For two reasons, we think Gotcher is the precedent to follow. First, it is directly on point ... it squarely holds that a challenge to the procedures used in a disciplinary hearing which resulted in placement in disciplinary segregation (and no other punishment or segregation) is not cognizable under § 1983. Second, it is the most recent of the three post-[Edwards'] Ninth Circuit cases. True, [Edwards ] itself has not yet been decided by that Court on remand, and when it is it may change the legal landscape, but until then ... we think it best to simply follow the most recent case.
As a result, we are forced to conclude, in concord with the Magistrate Judge, that the present action is largely foreclosed by Edwards v. Balisok. We are not entirely happy with this result, because as interpreted [Edwards} implicitly overrules Sandin v. Conner, 515 U.S. 472, 115 S.Ct. 2293, 132 L.Ed.2d 418 (1995)[] at least in part. But we must follow Circuit case law come what may. Because our holding applies regardless of the collateral consequences flowing from [plaintiff's punishment (such as a smaller chance of being paroled), those collateral consequences make no difference.

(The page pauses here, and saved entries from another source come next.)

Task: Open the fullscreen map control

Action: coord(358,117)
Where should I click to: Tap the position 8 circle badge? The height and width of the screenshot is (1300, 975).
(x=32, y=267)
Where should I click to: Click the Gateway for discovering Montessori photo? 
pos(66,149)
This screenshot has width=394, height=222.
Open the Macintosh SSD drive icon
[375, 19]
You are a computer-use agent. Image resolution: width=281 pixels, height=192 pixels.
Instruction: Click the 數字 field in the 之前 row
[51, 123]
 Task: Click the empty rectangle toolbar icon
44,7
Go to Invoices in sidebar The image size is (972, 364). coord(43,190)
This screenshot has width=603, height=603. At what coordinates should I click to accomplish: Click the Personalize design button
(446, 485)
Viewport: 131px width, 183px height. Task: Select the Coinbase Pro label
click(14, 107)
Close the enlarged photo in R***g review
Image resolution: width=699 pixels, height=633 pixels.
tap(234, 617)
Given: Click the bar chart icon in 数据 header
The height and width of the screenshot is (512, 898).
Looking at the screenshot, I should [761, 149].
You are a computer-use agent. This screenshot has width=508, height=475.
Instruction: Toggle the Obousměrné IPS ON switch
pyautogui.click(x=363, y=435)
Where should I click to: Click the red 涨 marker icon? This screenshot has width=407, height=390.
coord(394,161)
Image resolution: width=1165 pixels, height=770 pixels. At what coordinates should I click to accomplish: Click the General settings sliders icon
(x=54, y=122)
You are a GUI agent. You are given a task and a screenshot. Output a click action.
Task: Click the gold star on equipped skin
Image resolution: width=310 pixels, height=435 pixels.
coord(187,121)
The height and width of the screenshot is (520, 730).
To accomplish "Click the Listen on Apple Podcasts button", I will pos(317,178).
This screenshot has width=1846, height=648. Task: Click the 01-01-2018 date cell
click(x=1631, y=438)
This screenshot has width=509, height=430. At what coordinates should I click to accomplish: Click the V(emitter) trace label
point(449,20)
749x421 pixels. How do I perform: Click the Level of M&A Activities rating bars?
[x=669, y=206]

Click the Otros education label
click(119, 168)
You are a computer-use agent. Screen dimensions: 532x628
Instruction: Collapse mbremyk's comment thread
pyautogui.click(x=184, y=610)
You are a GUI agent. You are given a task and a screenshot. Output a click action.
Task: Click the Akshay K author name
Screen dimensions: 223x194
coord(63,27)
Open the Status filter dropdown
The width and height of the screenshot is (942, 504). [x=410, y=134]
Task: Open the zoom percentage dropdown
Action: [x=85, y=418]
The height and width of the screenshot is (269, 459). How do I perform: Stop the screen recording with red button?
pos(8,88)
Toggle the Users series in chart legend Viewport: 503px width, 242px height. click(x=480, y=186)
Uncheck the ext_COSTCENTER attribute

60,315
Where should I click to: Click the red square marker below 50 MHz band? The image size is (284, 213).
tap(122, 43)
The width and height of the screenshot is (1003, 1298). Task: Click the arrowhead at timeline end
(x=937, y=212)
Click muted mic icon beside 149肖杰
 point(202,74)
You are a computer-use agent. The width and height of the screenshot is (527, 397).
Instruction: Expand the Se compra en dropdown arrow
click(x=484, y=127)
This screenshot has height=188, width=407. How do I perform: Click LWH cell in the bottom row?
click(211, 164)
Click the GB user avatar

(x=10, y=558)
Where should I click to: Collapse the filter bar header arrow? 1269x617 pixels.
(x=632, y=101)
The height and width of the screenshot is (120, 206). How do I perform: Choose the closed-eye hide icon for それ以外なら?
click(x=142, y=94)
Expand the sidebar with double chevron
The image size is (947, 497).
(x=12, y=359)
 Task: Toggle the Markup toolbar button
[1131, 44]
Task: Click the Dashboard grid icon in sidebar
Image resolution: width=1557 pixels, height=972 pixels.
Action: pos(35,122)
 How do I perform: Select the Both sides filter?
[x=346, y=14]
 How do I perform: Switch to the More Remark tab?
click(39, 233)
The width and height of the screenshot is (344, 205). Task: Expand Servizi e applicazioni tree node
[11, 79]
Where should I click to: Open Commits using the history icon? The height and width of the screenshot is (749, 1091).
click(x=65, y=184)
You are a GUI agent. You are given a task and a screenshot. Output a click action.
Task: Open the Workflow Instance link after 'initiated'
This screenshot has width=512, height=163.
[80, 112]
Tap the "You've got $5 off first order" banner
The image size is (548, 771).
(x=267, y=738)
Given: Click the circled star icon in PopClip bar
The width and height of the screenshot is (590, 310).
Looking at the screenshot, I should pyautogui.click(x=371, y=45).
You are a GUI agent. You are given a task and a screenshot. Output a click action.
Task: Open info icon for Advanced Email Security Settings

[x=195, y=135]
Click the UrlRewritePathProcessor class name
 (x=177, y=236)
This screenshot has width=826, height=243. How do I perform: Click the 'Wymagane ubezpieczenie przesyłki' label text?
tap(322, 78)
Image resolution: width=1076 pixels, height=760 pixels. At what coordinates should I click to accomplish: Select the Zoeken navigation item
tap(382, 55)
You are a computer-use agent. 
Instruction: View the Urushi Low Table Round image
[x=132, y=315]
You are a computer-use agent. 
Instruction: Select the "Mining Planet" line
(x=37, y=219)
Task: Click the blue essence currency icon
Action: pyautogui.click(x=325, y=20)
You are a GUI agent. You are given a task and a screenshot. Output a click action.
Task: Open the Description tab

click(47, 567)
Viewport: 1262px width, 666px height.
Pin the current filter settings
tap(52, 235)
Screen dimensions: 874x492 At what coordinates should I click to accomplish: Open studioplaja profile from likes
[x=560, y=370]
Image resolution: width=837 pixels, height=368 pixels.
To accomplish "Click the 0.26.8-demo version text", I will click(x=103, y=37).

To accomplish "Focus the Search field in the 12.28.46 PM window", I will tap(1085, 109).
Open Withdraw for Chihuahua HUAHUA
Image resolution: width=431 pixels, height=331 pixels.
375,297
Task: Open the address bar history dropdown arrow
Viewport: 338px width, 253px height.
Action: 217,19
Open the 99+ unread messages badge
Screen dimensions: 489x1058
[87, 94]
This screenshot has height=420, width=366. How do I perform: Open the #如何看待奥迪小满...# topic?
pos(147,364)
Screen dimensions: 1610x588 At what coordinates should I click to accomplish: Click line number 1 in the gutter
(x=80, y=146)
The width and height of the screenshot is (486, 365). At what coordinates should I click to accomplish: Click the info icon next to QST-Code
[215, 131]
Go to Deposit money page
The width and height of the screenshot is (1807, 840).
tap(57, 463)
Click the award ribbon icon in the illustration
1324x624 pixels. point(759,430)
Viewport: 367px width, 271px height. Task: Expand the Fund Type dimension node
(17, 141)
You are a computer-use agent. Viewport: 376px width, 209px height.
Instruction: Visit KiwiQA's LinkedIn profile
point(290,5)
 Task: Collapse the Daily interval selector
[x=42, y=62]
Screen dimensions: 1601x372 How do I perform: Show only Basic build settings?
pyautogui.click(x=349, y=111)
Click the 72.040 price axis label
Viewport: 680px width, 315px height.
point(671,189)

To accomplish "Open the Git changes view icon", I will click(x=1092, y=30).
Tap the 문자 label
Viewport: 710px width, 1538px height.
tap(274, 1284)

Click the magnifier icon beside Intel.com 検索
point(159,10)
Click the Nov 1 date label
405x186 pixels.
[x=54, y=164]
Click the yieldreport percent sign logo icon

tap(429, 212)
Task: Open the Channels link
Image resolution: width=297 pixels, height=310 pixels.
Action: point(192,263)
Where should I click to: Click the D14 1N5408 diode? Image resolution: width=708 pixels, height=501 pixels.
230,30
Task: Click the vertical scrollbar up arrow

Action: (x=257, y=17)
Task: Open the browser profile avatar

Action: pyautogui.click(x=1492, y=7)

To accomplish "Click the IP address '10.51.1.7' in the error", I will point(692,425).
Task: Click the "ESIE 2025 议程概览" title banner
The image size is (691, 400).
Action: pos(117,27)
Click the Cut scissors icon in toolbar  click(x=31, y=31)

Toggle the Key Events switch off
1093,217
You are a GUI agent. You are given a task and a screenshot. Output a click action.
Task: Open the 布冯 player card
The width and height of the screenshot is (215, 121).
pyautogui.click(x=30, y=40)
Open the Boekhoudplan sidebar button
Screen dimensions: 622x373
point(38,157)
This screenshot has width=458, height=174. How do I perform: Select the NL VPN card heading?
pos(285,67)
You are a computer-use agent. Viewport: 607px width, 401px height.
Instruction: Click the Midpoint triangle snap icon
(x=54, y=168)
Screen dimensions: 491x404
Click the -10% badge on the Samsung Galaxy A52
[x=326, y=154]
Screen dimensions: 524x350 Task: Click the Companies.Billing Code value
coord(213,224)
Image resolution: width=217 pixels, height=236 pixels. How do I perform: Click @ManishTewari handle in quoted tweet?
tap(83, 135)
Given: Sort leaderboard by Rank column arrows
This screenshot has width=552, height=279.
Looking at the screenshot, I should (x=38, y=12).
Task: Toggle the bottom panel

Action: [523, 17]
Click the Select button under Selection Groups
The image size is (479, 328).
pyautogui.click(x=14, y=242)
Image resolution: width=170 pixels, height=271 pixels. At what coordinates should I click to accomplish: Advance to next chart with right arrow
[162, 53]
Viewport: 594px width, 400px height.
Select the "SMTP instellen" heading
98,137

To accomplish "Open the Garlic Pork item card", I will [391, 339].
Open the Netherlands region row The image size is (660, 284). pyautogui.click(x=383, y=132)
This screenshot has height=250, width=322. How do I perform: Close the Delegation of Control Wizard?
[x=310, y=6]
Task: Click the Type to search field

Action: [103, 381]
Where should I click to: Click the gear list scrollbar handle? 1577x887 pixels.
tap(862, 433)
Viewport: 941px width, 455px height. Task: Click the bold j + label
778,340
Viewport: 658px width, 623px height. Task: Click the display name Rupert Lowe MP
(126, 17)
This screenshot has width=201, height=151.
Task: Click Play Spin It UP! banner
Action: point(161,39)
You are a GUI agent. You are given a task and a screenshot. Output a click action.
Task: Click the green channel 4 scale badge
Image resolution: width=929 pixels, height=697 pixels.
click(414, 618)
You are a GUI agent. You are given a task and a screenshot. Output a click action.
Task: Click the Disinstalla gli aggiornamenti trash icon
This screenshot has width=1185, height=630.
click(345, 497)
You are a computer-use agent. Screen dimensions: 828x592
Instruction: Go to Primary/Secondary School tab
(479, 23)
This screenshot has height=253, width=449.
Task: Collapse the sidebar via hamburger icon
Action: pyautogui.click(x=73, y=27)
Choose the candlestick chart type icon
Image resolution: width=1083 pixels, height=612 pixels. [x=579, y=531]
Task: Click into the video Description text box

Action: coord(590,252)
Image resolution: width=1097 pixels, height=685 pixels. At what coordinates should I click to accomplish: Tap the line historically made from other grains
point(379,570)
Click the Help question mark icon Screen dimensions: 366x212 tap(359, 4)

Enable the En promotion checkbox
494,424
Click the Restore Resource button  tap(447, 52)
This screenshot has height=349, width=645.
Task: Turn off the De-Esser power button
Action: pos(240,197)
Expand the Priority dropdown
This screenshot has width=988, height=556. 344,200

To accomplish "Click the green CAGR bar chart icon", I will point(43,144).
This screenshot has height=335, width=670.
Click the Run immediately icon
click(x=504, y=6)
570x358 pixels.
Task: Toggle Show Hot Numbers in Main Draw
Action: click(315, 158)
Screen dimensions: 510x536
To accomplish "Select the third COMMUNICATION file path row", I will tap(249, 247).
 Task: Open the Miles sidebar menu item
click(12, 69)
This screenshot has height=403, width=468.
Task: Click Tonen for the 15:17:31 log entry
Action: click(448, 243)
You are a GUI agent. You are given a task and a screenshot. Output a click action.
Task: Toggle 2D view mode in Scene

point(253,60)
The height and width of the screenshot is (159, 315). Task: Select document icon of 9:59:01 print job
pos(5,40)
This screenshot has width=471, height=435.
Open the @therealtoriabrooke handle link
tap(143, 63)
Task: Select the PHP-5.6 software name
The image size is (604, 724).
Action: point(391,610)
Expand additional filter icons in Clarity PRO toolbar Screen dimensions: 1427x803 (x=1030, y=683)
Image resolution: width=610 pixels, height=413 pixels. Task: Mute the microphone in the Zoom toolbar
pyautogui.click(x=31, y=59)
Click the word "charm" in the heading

Barone, 984 F.Supp. at 1310.

. The Plasencia court stated:

The Court finds that the Spence court gave insufficient consideration to § 1997e(a)'s requirement that the administrative remedy is "available,” and finds the reasoning in Garrett and Lacey persuasive. The Court finds that “available remedies" as used in § 1997e(a) limit exhaustion to situations where there is an administrative remedy for the injury suffered by the litigant. Where, as here, there is no administrative remedy, such as monetary damages, to compensate the litigant for wrong suffered, exhaustion is futile and is not required.

Plasencia, 29 F.Supp.2d-1145, 1152.

. The Court is not comfortable with such a result. For example, Lopez makes no mention of Federal Rule of Civil Procedure 15(a), which allows a party to

amend the party's pleading once as a matter of course at any time before a responsive pleading is served or, if die pleading is one to which no responsive pleading is permitted and the action has not been placed upon the trial calendar, the party may so amend it at any time within 20 days after it is served.

Id. In addition, the Equal Protection concerns are obvious. If Plaintiff York had been appointed counsel or had paid his court fees, he would fall outside the ambit of Lopez and would be permitted to amend his Complaint.